# lost anchor and gear



## karma (Oct 26, 2007)

had one of those days guys yesterday on my dive expedition..

after a frustrating start and depth machine not cooperating further offshore (looking for the Sylva tug).. We ended up heading to liberty ship because I knew i had good mark and we had already planned on doing text Edwards for the second dive.. 

Bad idea! Figured the water clarity would improve as we got deeper but that never happened. We got to bottom and I stood on the wreck with horrible visibility not even a few feet. I didnt even feel comfortable looking for my anchor that I believed was on the wreck.. 

Well we came up and i dropped my damn sling spear at the boat!

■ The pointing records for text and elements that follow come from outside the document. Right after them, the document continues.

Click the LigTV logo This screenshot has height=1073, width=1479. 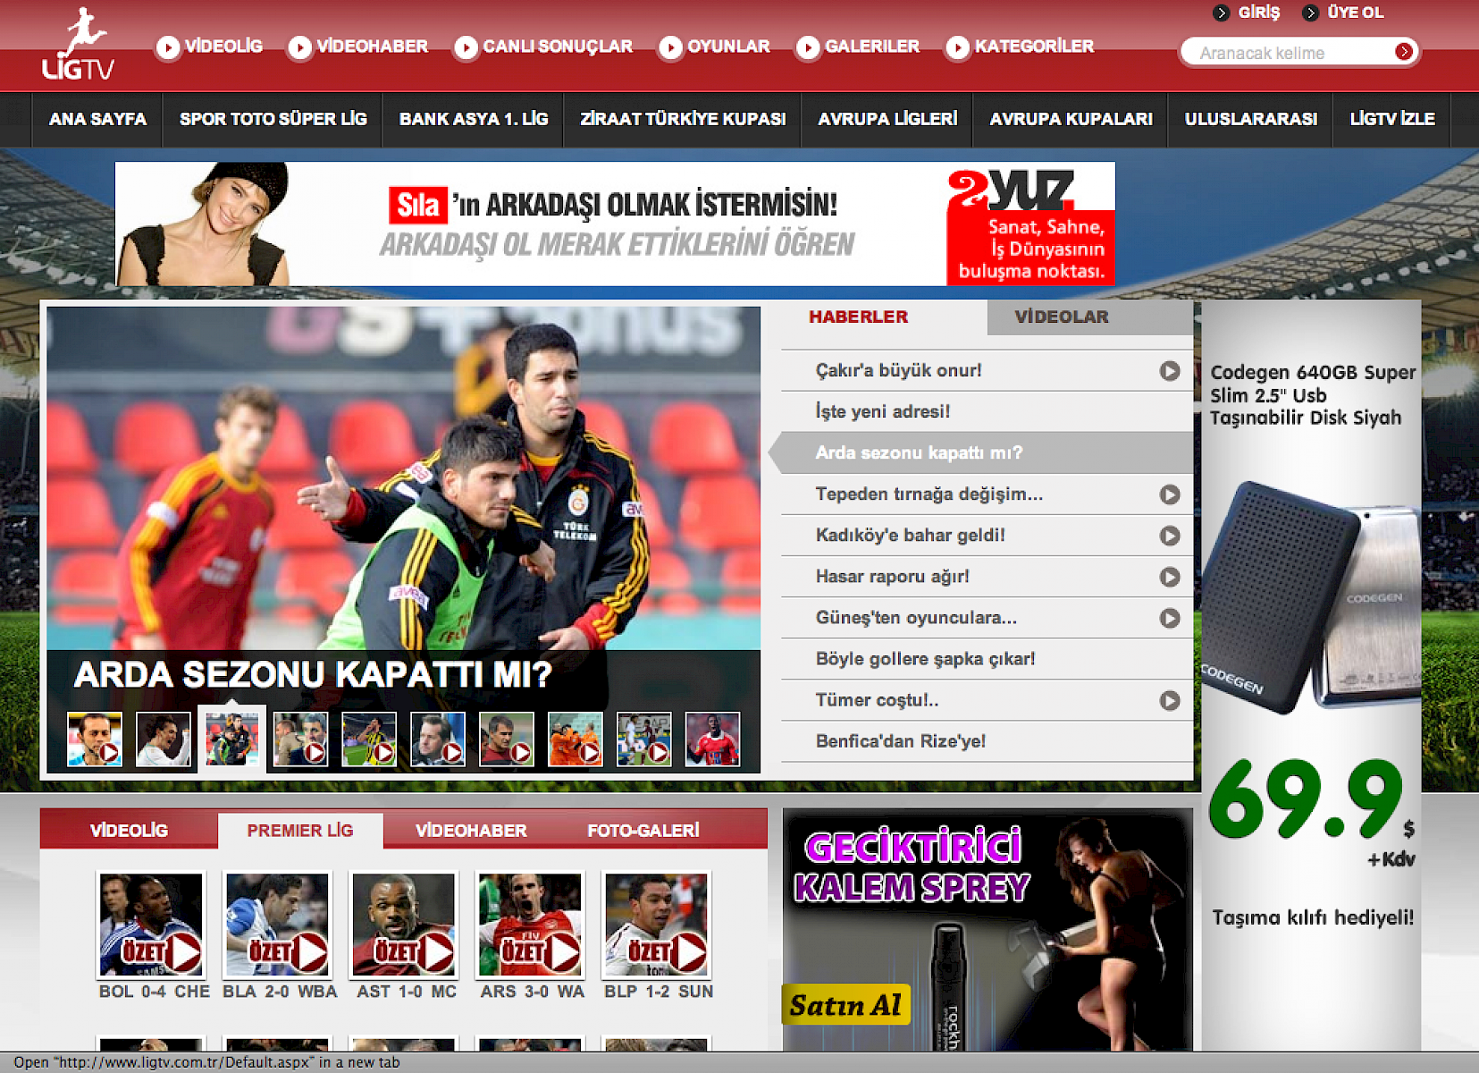(x=78, y=46)
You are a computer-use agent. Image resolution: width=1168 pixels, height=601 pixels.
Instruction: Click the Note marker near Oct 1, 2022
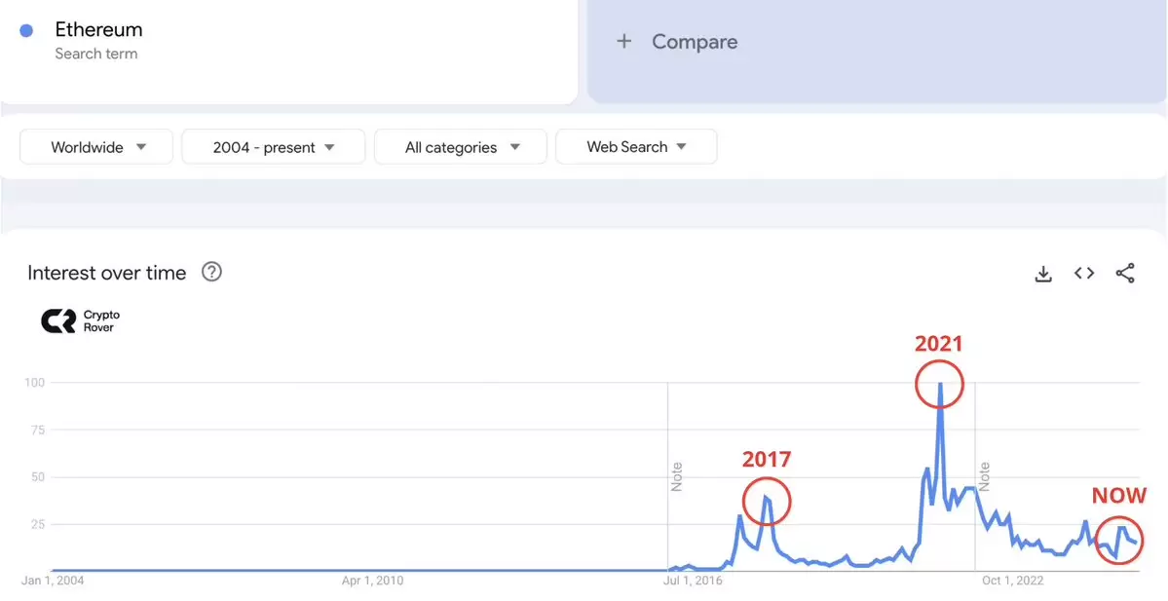click(984, 476)
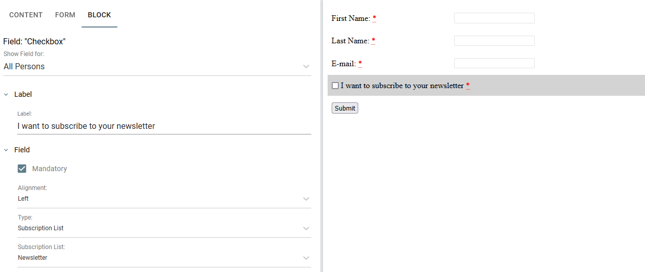Click the Alignment dropdown arrow icon
This screenshot has height=272, width=645.
click(x=306, y=199)
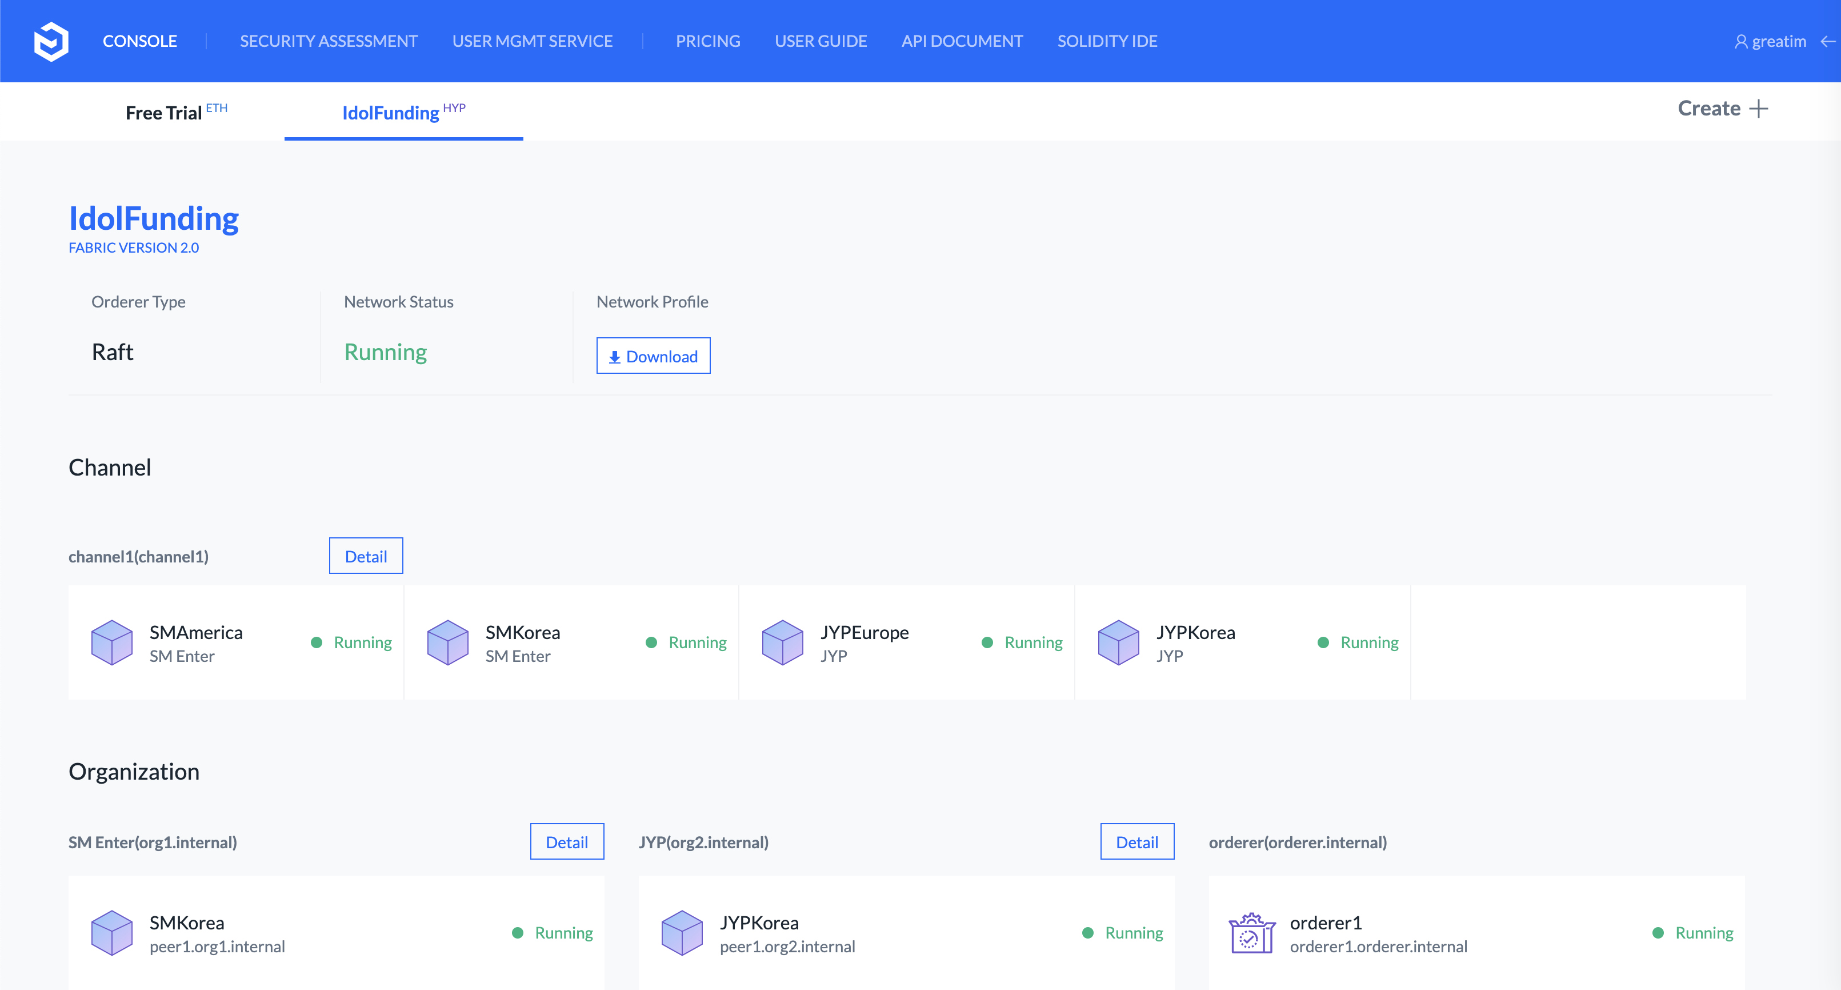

Doh! about 40 bucks at the bottom now!! Icing on the cake I cant even get my anchor off the wreck with 20 ft of chain and lost about 100 feet of rope if not more.. Wishing I had bought me a damn wreck anchor but live in learn!

Anyhow.. Feel free to gather my gear and keep it if you really need it.. However I am so disappointed and annoyed with myself. I will not be getting back my self but if anyone retrieves my stuff and wants to help.. please Call me 850.377.5787. I am willing to compensate with money for the help! :thumbup:


----------



## Firefishvideo (Jul 1, 2010)

That sucks! ....I've found that the liberty ship "meeks" usually has worse viz than anything near it...as it seems to sit in a hole, and seems to collect any bad stuff that is floating around and hold it. I have been there many times and not been able to see more than a couple of feet.:thumbdown: Sorry about your gear.


----------



## Addict'd (May 17, 2009)

Dove the liberty ship for the first time on the 20th, your anchor, chain and rope is sitting right inside the center of the hull. And you aren't kidding, the vis is terrible out there right now (all the jellies dont help either). Good luck


----------